The opinion of the court was delivered by
Three novel issues are presented in this appeal and cross appeal: (1) whether a workers' compensation lien, arising by operation of N.J.S.A. 34:15-40, attaches to the full amount of a wrongful death recovery from a third party or only to that portion of the recovery which is deemed “lost wages damages;” (2) whether the workers' compensation lien should attach to a survival action recovery from a third party when the injured worker did not file a claim petition nor receive any workers' compensation benefits; and (3) whether the “intentional wrong” exception to the exclusive remedy provision set forth by N.J.S.A. 34:15-8 applies to an employer whose past and present practices have recklessly exposed its employees to substantial risks of death or injury. We hold that the workers' compensation lien attaches to any amount recovered in a wrongful death action, but that it does not attach to the proceeds of a survival claim for pain and suffering when the injured employee had not filed a claim petition nor received any workers' compensation benefits. We also hold that the facts presented here do not implicate the “intentional wrong” exception.

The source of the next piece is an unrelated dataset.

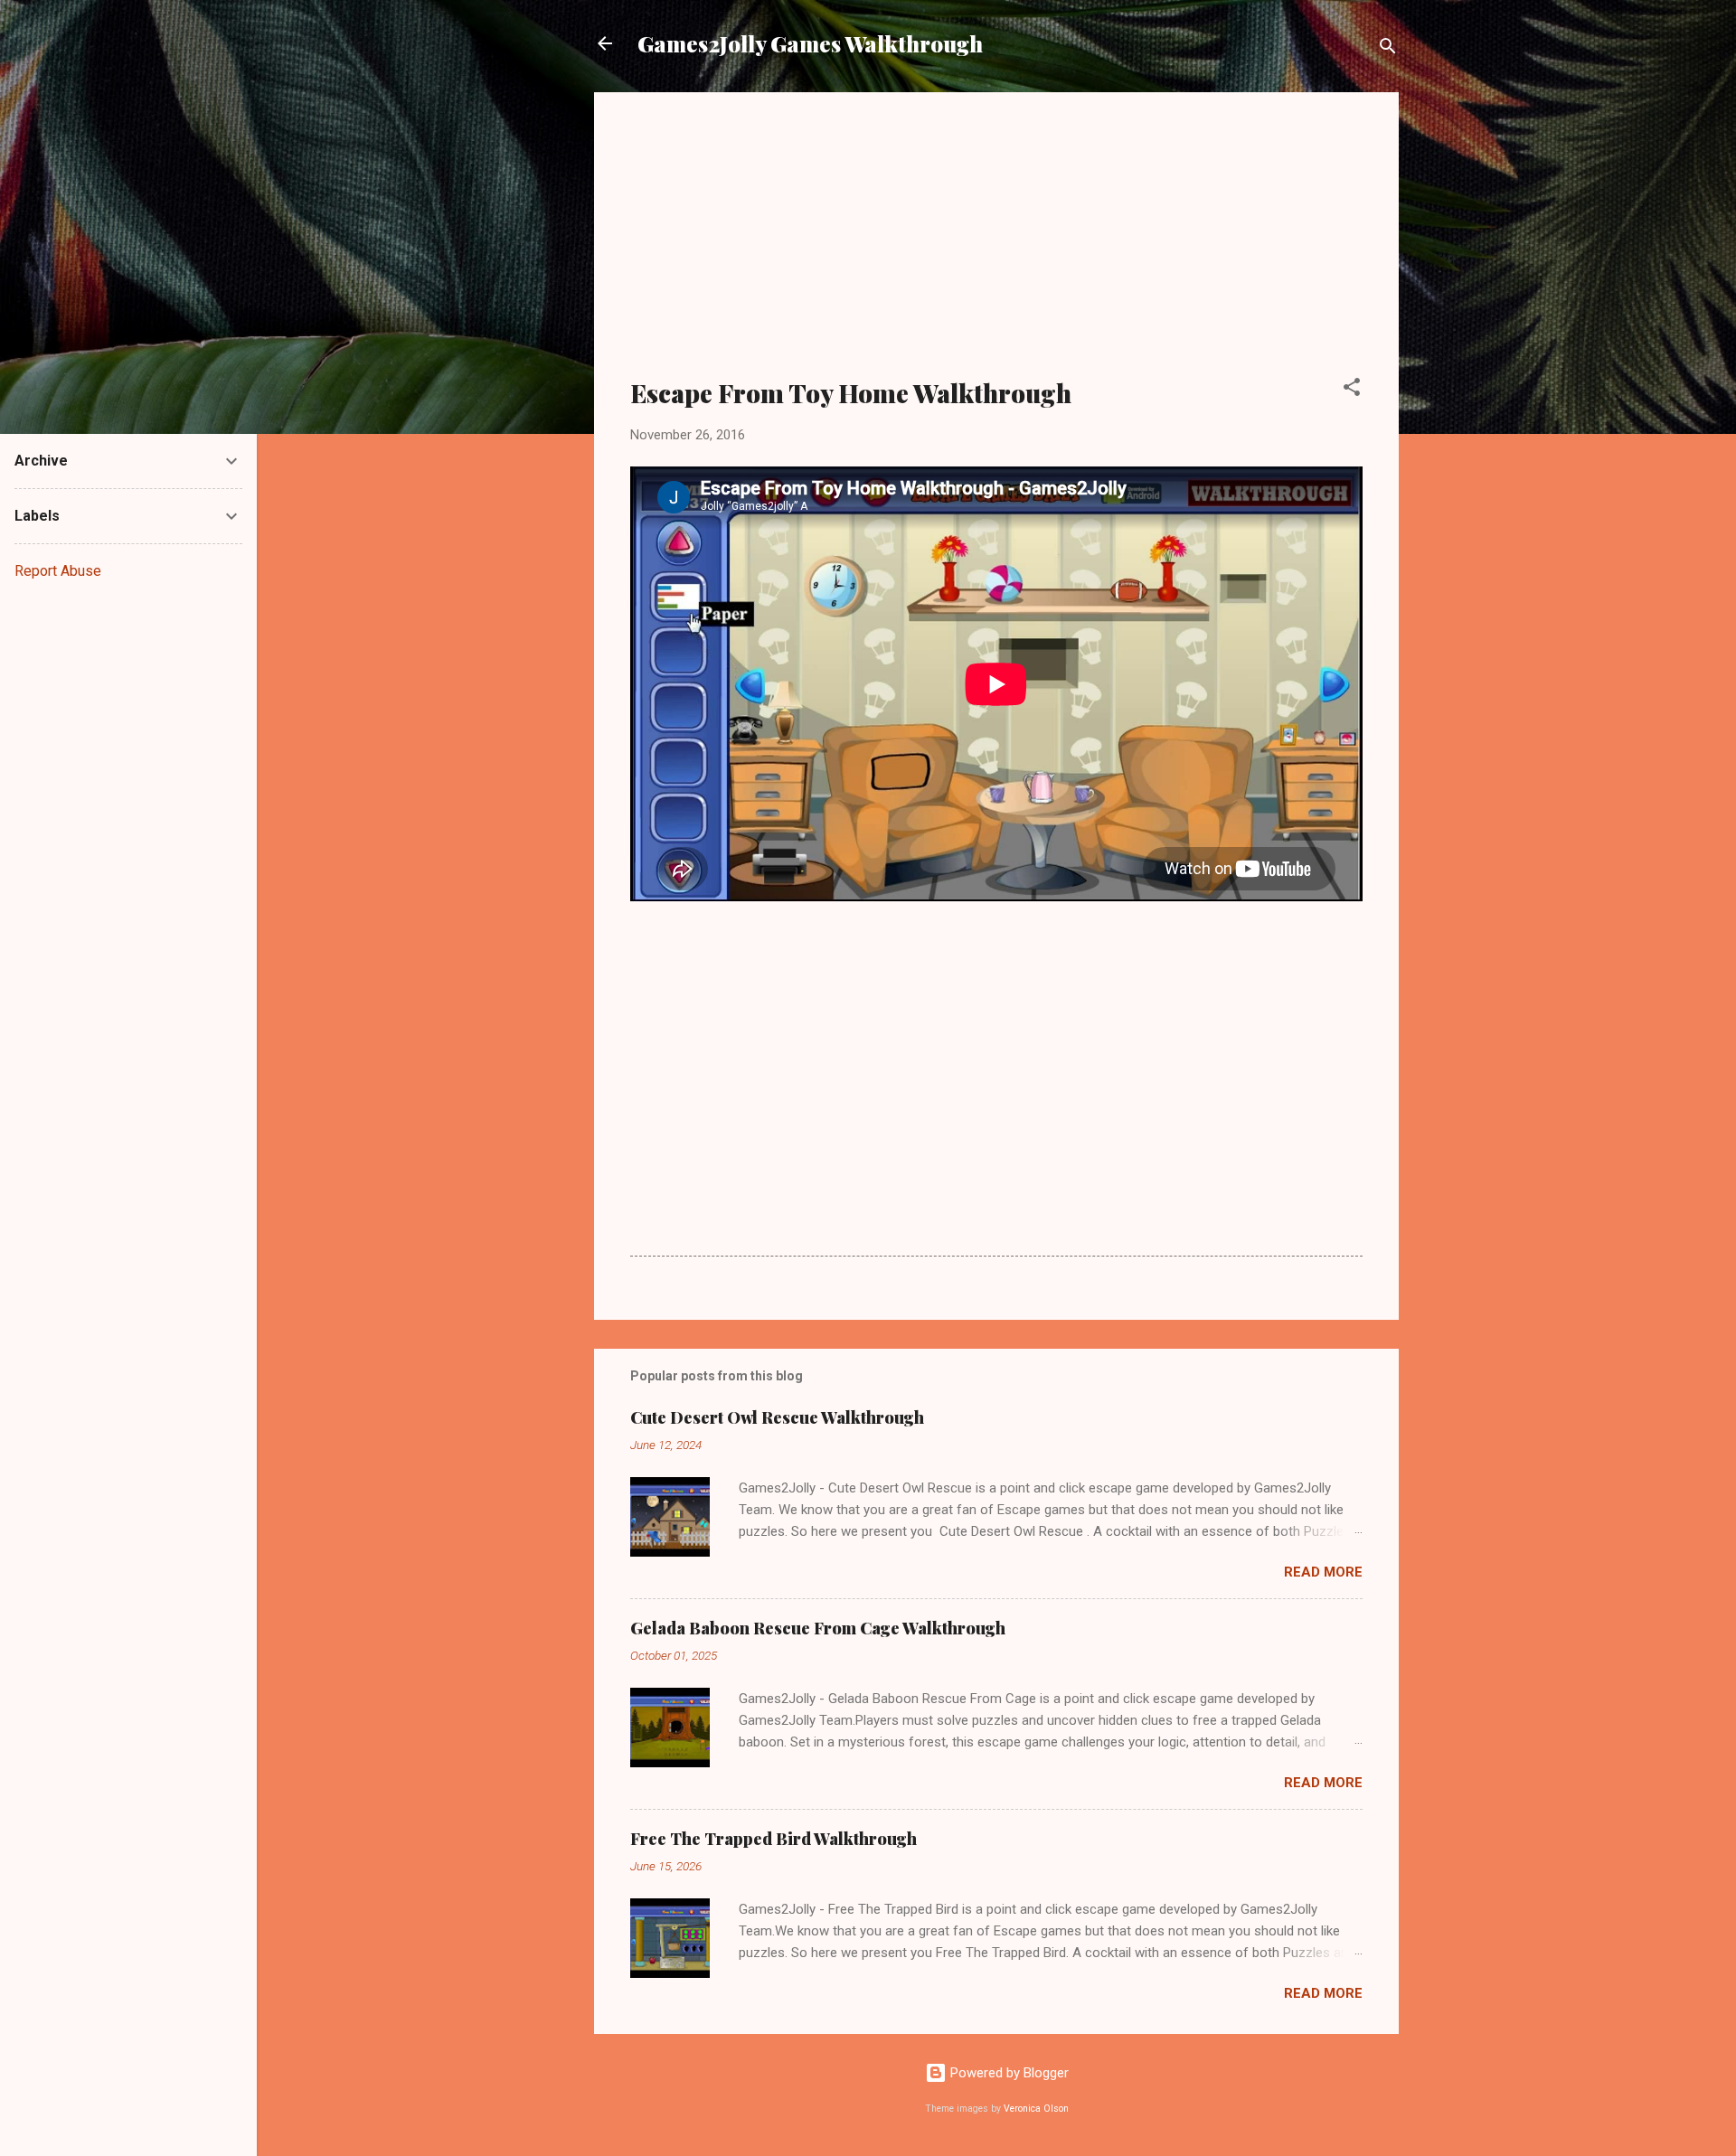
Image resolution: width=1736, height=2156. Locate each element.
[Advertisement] (996, 245)
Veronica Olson (1036, 2108)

The relevant facts are undisputed. Michael DeLane, a firefighter with the Newark Fire Department, died from electrocution while fighting a fire. He was thirty-three years old. A fellow firefighter, Juan Ramos, was also electrocuted while fighting the same fire. Fortunately, Ramos survived.
The events leading up to this accident can be summarized as follows. In the early morning hours of October 29, 1994, the Newark Fire Department responded to a fire at Chester Avenue in Newark. The firefighters were organized into four engine companies, two ladder truck companies and one rescue company. Captain Bruce Paynter was the commander of one of the ladder truck companies. Ramos, a probationary firefighter in Paynter's company, positioned an aerial ladder on the roof of the burning building between overhead primary electrical supply wires conveying 1,300 volts and secondary electrical supply wires conveying approximately 600 volts. The wires were six to twelve inches above and below the top of the ladder. Once in place, four firefighters, including Paynter and Ramos, climbed the ladder to cut ventilation holes in the roof. A power saw was brought atop the roof to cut the holes.

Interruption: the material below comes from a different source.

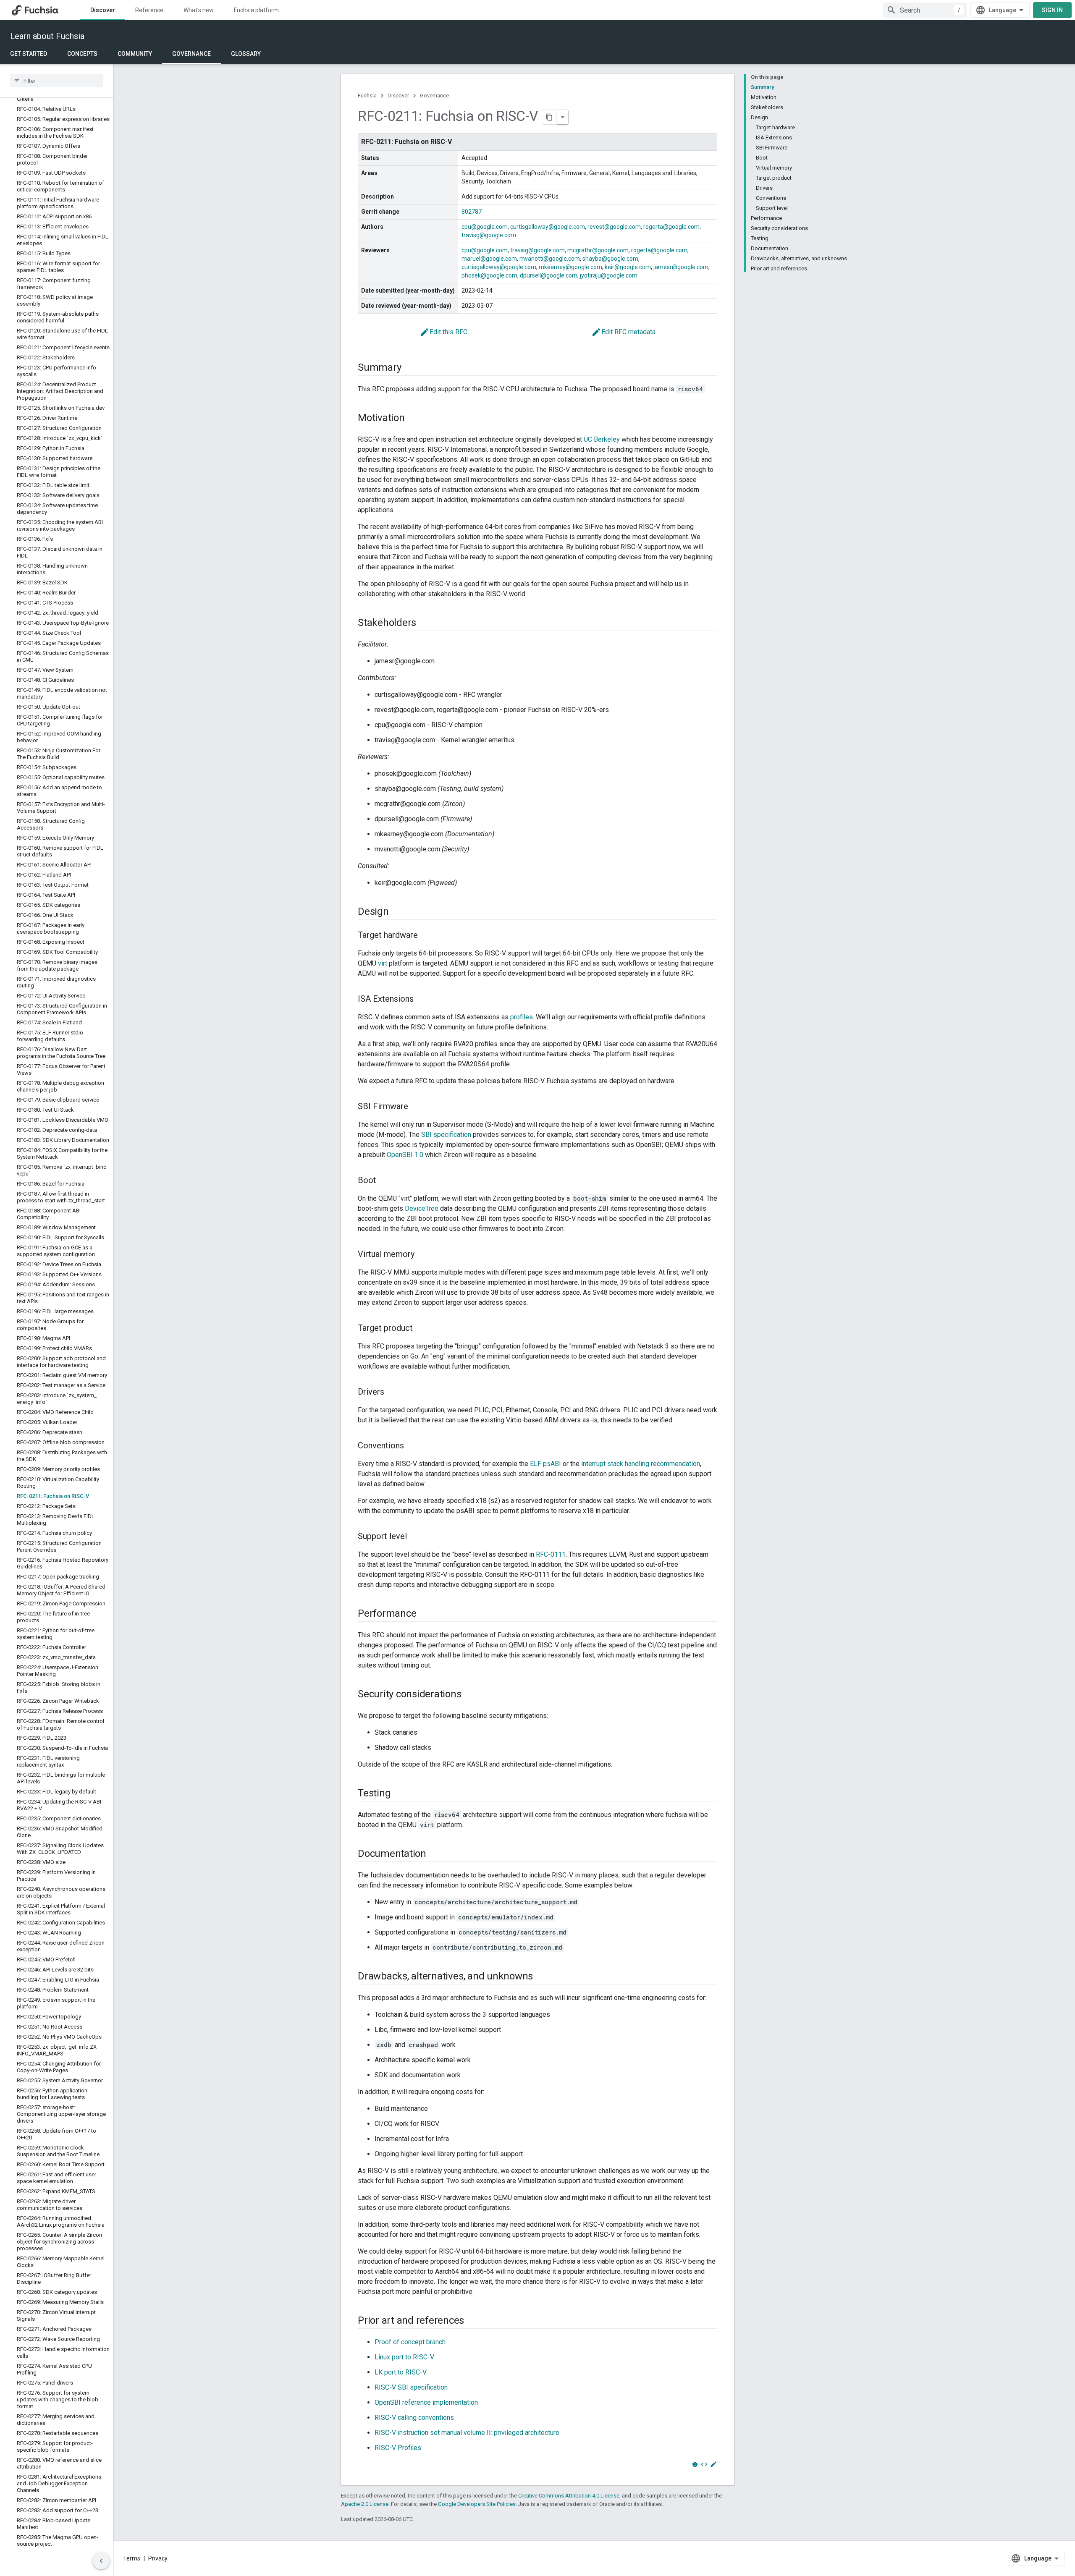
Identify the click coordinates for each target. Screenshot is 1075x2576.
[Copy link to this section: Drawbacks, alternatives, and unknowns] (541, 1977)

DeLane, a member of the rescue company, climbed the ladder to the roof to aid the others. Heavy fire and smoke bellowed from every opening of the building. The roof began to show signs of deterioration. Paynter ordered all firefighters off the roof. Ramos and DeLane were the first and second, respectively, to descend the ladder.
After Ramos had reached ground level, DeLane requested his assistance to remove the power saw from the roof. Ramos climbed the ladder again but stayed below the level of the power lines. DeLane passed the saw to Ramos under the wires. While both men were holding the saw, it struck a primary wire. Ramos was electrocuted and became unconscious. DeLane was electrocuted but remained conscious. He called out for someone to help Ramos. He told a fellow firefighter, Ron Ballew, that his left side was numb. Ballew tried to crawl under the wires, but DeLane stopped him to prevent him, too, from coming in contact with the wires. Paynter called for assistance. Ramos was removed from the ladder. The injured DeLane slid towards the wire and came in contact with it a second time. He was pronounced dead at the hospital about one hour later.
DeLane's wife, Heidi DeLane, acting individually and as Administratrix of his Estate (plaintiff), and the Newark Firemen's Union sued the City of Newark, its fire department, its Fire Director and Fire Chief (Stanley Kossup), and Captain Paynter (collectively “the City”), as well as Public Service Electric and Gas (PSE & G). The complaint alleged several causes of action, including a claim for DeLane's pain and suffering prior to his death (the survival claim) and a claim for his wrongful death. Ramos and his wife also filed a lawsuit against the same defendants. The two lawsuits were consolidated.
The City answered and cross-claimed against the State of New Jersey and PSE & G. After a period of discovery, the City and its employees moved for summary judgment pursuant to the exclusive remedy provisions set by N.J.S.A. 34:15-8. The judge issued a written opinion granting summary judgment, dismissing all claims by plaintiff and Ramos against the City, its fire department, and its employees. The Ramos settled with the remaining defendants.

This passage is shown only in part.